Tılsım

Dil; ağız, şive ve lehçesiyle insanlar arasında iletişimi sağlayan temel araçtır. Günlük yaşamda, dilin etkili ve verimli kullanımı, kişiye bir değer kattığı gibi, düşünce pınarının da sürekli akışkanlığını sağlar. Dili eklektik bir yapıda kullanmak, eğitim ve kültür alanlarında başarı sağlar. Mutlak dil başarısı yoktur, dilin, düşünceleri zekânın inceliğiyle işlenmiş şeklini ortaya koyan hali vardır. Bugün bilimden sanata, eğitimden kültüre, politikadan dine kadar uzanan geniş bir yelpazede ana öğe dile haksız, yersiz, yetersiz ve kişisel argümanlarını kanıtlarcasına tam cepheden saldırılar yapılmaktadır. Gündem oluşturan bir film izlendikten sonra, izleyiciye ‘Film nasıldı?’ diye sorulduğunda, kendi dilinin ve düşüncesinin çapını hesaba katmadan, ‘Güzeldi, ama dili ağırdı’ cevabını boncuk tanesi gibi önümüze dizerler. Aslında orada kastedilen dil konusu, izleyicinin dil ve düşünce belleğine sığmadığından, böylesine genel ve içeriksiz cevaplar alınmaktadır. Film de olayların akışı, aslında bir dizi önermeler sıralamasıdır. Bu önermelerin her birisi, içinde anlamlar barındıran kurallı veya devrik cümle gibidir. Burada düşünceler, cümleler aracılığıyla sunulur. İzleyici cümleyi duyar veya görür, eğer cümleyi asgari düzeyde anlamışsa ki, bu anladığı şey onun anlamıdır. Aynı durum sanatta, kültürel etkinliklerde ve politikada da geçerlidir. Düşüncelerin bilimsel ve ahlaki süzgeçten geçip, aklın inceliğiyle biçimlenip ifadeye dönüşmesi, dilin devreye girmesine neden olur. O halde dili ağırdır sığ eleştirisinin, dile karşı kullanılan kara bir propaganda olduğu gerçeğiyle karşılaşırız. İnsan olarak dil ve düşünce arasındaki o tılsımlı ilişkiyi, pratik zeminde derinden kavrayamazsak, toplam yüz kelime etrafında konuşup, ‘dili ağırdı’ söylemine kendimizi kaptırırız.

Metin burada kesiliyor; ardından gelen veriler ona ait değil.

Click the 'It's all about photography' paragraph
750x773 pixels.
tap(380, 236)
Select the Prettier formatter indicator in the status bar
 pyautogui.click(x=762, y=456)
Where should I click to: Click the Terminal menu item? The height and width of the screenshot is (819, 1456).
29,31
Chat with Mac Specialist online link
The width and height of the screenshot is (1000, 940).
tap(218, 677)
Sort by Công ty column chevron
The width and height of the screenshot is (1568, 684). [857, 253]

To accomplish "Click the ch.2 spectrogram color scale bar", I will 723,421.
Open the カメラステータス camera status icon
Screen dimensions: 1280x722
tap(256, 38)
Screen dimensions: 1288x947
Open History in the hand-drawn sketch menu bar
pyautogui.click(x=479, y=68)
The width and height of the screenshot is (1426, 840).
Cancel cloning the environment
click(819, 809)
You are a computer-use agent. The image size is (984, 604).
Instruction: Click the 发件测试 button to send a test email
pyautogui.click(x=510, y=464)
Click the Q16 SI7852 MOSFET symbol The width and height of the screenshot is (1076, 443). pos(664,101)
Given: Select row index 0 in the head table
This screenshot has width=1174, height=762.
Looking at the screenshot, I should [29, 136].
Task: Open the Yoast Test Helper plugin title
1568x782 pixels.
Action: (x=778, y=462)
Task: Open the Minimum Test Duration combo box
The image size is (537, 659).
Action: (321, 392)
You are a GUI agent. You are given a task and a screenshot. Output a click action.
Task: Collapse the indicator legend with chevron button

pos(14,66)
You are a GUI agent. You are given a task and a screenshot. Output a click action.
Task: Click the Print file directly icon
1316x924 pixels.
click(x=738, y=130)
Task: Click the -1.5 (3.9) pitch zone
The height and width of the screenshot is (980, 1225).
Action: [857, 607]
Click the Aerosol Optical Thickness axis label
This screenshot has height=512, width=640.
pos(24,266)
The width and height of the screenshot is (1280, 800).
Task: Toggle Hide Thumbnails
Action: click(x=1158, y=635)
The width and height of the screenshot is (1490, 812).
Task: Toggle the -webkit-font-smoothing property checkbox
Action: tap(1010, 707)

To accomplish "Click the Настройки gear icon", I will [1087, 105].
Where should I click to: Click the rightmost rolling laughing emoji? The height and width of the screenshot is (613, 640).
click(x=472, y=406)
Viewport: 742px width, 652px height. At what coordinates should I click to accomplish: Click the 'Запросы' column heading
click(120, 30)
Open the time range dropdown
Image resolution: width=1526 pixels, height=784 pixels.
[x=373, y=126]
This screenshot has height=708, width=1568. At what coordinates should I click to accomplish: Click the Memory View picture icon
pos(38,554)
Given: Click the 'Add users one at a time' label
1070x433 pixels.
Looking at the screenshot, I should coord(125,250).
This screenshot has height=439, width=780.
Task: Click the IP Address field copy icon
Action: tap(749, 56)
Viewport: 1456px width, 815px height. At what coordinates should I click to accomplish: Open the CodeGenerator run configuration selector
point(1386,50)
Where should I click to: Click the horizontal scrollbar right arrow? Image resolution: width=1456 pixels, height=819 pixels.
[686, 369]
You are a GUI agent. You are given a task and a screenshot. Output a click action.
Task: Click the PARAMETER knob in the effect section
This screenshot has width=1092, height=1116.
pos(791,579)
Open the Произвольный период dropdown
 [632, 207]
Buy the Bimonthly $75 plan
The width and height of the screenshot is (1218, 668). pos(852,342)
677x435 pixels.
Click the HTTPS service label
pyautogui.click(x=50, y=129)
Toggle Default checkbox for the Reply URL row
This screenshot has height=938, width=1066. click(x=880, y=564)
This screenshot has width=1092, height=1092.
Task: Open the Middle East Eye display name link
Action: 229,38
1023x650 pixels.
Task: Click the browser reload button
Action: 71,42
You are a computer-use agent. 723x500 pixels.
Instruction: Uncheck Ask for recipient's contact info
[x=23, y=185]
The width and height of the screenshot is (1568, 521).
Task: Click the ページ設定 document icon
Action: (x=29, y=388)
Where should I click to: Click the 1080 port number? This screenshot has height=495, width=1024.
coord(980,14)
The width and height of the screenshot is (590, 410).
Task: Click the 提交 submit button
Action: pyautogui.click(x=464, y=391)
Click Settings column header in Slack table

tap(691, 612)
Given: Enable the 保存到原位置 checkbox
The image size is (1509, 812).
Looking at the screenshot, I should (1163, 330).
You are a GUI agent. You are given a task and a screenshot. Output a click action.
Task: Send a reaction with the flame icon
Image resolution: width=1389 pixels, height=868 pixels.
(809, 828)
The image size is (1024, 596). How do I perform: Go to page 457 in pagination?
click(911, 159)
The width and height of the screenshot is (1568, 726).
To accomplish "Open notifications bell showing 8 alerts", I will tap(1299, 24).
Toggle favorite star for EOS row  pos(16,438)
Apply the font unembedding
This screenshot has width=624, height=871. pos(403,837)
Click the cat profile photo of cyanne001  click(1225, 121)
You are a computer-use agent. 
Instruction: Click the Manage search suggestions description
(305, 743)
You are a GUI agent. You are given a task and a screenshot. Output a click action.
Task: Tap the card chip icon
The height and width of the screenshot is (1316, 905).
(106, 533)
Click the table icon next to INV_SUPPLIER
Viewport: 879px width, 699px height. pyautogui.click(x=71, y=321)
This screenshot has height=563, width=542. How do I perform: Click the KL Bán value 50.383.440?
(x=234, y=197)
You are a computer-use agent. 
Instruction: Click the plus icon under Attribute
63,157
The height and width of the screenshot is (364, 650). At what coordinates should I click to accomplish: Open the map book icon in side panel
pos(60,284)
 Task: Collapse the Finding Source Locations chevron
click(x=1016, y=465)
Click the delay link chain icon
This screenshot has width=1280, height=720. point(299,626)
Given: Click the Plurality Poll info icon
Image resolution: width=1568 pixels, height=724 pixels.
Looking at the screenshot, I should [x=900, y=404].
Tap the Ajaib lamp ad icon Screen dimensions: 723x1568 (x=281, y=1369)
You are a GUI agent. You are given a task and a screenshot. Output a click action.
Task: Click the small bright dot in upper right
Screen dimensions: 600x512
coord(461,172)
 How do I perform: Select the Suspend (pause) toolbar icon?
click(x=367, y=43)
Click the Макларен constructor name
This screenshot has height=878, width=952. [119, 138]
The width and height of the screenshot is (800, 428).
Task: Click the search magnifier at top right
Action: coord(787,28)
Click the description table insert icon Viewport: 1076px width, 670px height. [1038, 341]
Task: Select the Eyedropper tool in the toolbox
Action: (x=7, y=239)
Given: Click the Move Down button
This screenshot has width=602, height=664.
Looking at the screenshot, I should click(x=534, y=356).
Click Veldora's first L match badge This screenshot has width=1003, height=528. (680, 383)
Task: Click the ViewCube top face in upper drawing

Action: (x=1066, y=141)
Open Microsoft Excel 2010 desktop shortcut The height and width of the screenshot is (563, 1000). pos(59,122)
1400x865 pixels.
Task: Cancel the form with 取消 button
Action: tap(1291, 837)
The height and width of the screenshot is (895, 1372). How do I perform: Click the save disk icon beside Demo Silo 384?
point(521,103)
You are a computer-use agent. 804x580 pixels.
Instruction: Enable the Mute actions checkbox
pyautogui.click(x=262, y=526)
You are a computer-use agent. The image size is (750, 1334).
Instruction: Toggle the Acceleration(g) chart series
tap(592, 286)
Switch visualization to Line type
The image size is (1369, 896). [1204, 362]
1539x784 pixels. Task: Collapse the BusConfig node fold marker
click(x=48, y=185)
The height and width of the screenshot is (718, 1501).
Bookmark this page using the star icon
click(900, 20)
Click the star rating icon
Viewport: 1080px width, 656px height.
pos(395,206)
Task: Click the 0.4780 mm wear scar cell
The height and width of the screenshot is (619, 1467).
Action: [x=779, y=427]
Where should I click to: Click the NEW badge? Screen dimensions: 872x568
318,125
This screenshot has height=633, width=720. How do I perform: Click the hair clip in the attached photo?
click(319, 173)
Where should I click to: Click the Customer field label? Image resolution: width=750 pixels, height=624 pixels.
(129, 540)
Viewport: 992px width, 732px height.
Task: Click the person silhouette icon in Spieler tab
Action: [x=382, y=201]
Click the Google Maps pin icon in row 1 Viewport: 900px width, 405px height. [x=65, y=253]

İnsan üretim eyleminin baş aktörüdür. Bu üretimine önce kendinden başlamalıdır. Dünde kalan bir insanla, yarın da buluşmamız, uzlaşmamız mümkün görünmemektedir. İnsan; kendini her gün yeniden yeniden üretmelidir. Bunu yaparken dününde ve geçmişinde biriktirdikleriyle geleceğe ufuk olabilecektir. İşte dil ve düşünce de böyle gelişir. Dilin bozulması aslında insanın düşünme yetisini etkili ve verimli bir şekilde kullanamamasına bağlıdır. Eleştirel, çözümleyici, yapıcı, paylaşımcı ve kucaklayıcı düşünme paradigmaları yerine, hazır, sunulmuş inorganik düşünce kalıplarıyla hareket etmek, dilin bozulmasına neden olmuştur.

Dilin tarihine baktığımızda, tarihin dilinin de bu bağlamda nasıl bozulduğunu görürüz. İnsanın kafasında bin bir çeşit argüman olmalı, salt bir düşünceye saplanıp kalmamalı, değişik, farklı konularda düşünceler üretmelidir ki dil zenginleşsin, gelişsin, güzelleşsin… Oysa, gündelik yaşantımız, hep bugün olarak devam etmekte, dünümüzde birikim olmadığından, yarınımız da birikim yoksunu olacağından, bugünün tembelliği ve keşmekeşi, fikir tembelliğine teşvik etmekte, ‘Düşünüyorum, o halde halt ediyorsun’ bakış açısı gündelik yaşantıyı özetlemektedir. İnsanın sanallıktan dönüp kendine bakması, kendini üretmesi, farklı düşünmesi, dilini zenginleştirmesi gerekirken, özellikle politika ve onun yansıması diğer alanlarda, kendi yerine düşünen birilerinin olması, politik arenaya hapsolması, dünyayı ve olayları ülkenin sığ politik penceresinden yorumlaması, dilde kalıcı bozulmayı getirmiştir. Dilde ki bu bozulma, sanat, kültür, eğitim, politika da bozulmaya neden olurken, din ve ahlak konusunda da yanlış anlama ve anlaşılmalara yol açmıştır.

Düşünmek, üretmektir, üretmek ise yenilenmektir, bunun için okumak, merak etmek ve araştırmak kaçınılmazdır. Bunların tersi durumunda ise, kafada duvar örmektir, dilin ve düşünmenin karşısına… Dil ve düşünce arasındaki o tılsımlı ilişkiyi, kökünden kavramak, dilin politika başta olmak üzere, bir çok alanda zenginleşmesini ve etkinliğini sağlayacaktır. Sizin düşünceniz ne?